Business development 2 January 2019

FAQ answered: Why employee advocacy is the new business must

Employee advocacy: Turn your workforce into ambassadors
Employee advocacy: Turn your workforce into ambassadors

Employee advocacy is arguably the most underrated tool in business today.

It happens when your employees promote your brand, company or its products and services—online or in person.

If you have loyal, happy, satisfied workers, they may occasionally talk about you among their friends. Now imagine the power of their first-hand knowledge if it reached consumers, professionals and other audiences you wish to influence.

This is possible if you manage employee advocacy, which is an organised movement of sharing your message everywhere.

And thanks to technology that creates infinitely more personal connections between individuals (simply think of your Facebook friends you’ve never met, sitting on the other side of the globe)—it’s a marketing tool you can’t ignore.

But where does this effectively work?

The methods you need

Employee advocacy can happen in many environments but the most common methods include:

–        Employees sharing company information (feedback, products, service information) on their personal social media accounts.

–        Your workers can recommend you as an employer to professionals they know when positions open up.

–        Workers display your logo and information on apparel and other items they use in daily life such as T-shirts or water bottles.

–        You share employee information on your website.

Now, why is this necessary?

Why is employee advocacy important?

This is NOT a fleeting trend. Business leaders identified the many ways these methods benefit a company. They may even lead to you adjusting budgets (spending less) in certain departments.

Imagine this:

–        Saving money on recruitment because your employees inform top talent in your local company about an available position.

–        You’ll have a lower ETR (Employee Turnover Rate) since studies show someone recruited with the help of EA is more likely to stay than someone else.

–        You can have a bigger impact with marketing. Consumers are more likely to believe what employees say about a company or its products than when your CEO speaks about his or her own company in a public ad.

–        This can improve sales figures if used as part of sales methods.

–        Your online audience will grow since posts by individuals are shared more often than those placed online by brands themselves.

–        Acquiring more leads because your information is being shared all over the web, gaining momentum by being shared on personal profiles. That means you can spend less on marketing!

So, why waste money, time and energy if there’s an easier solution, right?

Who really benefits from employee advocacy?

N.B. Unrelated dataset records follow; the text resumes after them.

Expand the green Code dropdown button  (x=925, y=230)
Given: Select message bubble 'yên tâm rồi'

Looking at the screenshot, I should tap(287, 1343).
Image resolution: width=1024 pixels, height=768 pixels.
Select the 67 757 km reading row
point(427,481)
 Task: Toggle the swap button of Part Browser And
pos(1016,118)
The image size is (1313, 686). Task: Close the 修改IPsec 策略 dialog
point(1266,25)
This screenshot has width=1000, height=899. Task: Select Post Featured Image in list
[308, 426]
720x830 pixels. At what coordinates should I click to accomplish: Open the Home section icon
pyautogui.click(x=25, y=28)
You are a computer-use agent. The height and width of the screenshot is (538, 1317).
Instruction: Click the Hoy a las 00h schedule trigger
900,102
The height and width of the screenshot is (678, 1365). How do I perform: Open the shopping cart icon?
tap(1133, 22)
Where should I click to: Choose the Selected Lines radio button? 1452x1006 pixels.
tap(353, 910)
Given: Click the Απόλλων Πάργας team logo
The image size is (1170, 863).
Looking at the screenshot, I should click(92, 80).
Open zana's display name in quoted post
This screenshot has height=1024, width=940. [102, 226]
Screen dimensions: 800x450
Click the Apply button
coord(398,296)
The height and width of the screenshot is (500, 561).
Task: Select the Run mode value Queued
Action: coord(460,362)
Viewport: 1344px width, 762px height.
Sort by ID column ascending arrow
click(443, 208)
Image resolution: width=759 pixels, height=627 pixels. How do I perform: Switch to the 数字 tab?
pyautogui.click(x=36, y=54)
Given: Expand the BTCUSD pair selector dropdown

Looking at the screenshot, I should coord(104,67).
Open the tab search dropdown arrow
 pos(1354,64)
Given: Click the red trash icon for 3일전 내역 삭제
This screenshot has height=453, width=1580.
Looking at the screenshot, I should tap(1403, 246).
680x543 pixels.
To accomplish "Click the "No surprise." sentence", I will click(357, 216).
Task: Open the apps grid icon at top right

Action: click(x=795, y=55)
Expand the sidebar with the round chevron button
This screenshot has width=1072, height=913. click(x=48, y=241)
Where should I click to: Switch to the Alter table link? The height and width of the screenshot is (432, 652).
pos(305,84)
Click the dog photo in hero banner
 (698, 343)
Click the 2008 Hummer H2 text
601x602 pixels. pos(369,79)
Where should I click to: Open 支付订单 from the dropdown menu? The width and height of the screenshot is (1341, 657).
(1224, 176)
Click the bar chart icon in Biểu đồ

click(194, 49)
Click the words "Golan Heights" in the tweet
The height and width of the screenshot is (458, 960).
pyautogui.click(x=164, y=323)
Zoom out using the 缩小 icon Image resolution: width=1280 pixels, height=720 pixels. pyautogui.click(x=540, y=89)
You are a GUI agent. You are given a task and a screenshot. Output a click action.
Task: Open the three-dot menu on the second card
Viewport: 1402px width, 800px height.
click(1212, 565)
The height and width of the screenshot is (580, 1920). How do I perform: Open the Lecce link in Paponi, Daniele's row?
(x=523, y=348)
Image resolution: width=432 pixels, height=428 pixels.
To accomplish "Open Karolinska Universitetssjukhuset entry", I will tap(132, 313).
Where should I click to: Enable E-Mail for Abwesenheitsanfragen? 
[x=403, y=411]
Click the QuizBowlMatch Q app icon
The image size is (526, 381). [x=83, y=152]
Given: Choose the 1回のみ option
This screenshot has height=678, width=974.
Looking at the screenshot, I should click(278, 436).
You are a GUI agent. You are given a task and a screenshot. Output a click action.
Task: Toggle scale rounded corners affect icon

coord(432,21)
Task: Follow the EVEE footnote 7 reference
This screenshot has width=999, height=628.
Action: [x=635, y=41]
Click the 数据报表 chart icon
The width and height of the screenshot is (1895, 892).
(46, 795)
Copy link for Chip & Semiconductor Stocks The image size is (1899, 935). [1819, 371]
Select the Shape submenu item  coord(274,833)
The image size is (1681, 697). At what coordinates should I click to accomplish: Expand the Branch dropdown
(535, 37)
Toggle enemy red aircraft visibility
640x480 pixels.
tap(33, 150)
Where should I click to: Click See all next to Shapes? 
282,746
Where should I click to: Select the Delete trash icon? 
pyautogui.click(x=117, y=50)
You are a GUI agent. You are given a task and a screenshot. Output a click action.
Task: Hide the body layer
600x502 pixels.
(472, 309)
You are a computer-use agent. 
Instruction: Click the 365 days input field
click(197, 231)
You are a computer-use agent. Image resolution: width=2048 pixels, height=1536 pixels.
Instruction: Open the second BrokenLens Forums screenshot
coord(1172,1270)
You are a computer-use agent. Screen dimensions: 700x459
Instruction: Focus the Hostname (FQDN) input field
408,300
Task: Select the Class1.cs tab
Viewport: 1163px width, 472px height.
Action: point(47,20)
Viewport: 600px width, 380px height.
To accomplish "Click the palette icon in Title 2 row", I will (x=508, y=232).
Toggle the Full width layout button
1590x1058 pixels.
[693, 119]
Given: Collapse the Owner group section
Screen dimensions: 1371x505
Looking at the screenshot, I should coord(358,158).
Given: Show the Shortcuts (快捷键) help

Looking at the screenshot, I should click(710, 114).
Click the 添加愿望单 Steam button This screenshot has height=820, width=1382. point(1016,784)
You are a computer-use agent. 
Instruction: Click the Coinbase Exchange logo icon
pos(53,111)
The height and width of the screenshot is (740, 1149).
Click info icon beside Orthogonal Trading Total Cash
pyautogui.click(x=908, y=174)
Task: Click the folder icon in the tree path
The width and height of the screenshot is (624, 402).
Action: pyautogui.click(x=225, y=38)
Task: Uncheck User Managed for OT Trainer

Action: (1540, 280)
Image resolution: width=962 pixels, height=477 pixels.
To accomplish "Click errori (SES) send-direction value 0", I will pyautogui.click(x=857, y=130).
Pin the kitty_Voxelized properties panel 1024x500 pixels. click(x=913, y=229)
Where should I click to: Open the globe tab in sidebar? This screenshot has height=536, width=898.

You’ve already seen the many ways this will empower your business, so the company is a beneficiary. But the employee can draw as many benefits:

–        The methods used in EA can add to people’s sales techniques which means they’ll sell more.

–        These tactics usually lead to employees building their online profiles and developing their networks. This can only be beneficial for their careers in future.

–        Employees whose work depends on networking get more opportunities without having to work after hours.

How do you motivate employee to join the project?

Of course, your workers may be a bit hesitant to join in. They need reason to open up their personal (digital) space and allow your company in. Although they’ll quickly realisr the benefits (mentioned above) you can use these methods to motivate and gather some momentum:

–        The what: A golden rule in business is to ensure your employees are empowered; so give them the information and tools to do this task. It’s not about sharing random ideas, but promoting specific posts, content, items or company values. (Yes, you need a strategy to get this right). If you don’t want them to lose interest because you criticize what they share, make sure they know your expectations.

–        The how: You can even provide some training, especially on using social media management tools. If you make it easy for them, they’ll do more.

–        The why: Kickstart the process with a few incentives. You can offer compensation for certain goals reached or make it a competition and give prizes for those with the most engagements, leads generated or confirmed sales.

Think back to times when you were in employees’ shoes. What would make you excited about a new project?

Which department needs employee advocacy?

As mentioned, you need a strategic plan for EA. Here’s what you can’t forget: Almost ALL departments will benefit from this, so don’t leave anyone out of your tactics:

–        HR must always inform the workforce when they need to fill positions. Employees must receive guidelines so they know who to refer. New technology systems can monitor the understaffed or overstaffed and entire recruitment process.

–        Sales can use EA tools (This is usually called social selling).

–        Marketing departments need to develop content or help guide employees on what to say.

Important tip: Don’t forget about assigning someone to handle analytics so you can determine the effect and where you need to improve.

You know how effective word of mouth is. Now it’s your employees’ words that matter. And social media and technology turned this into a dynamic tool no business leader can do without anymore.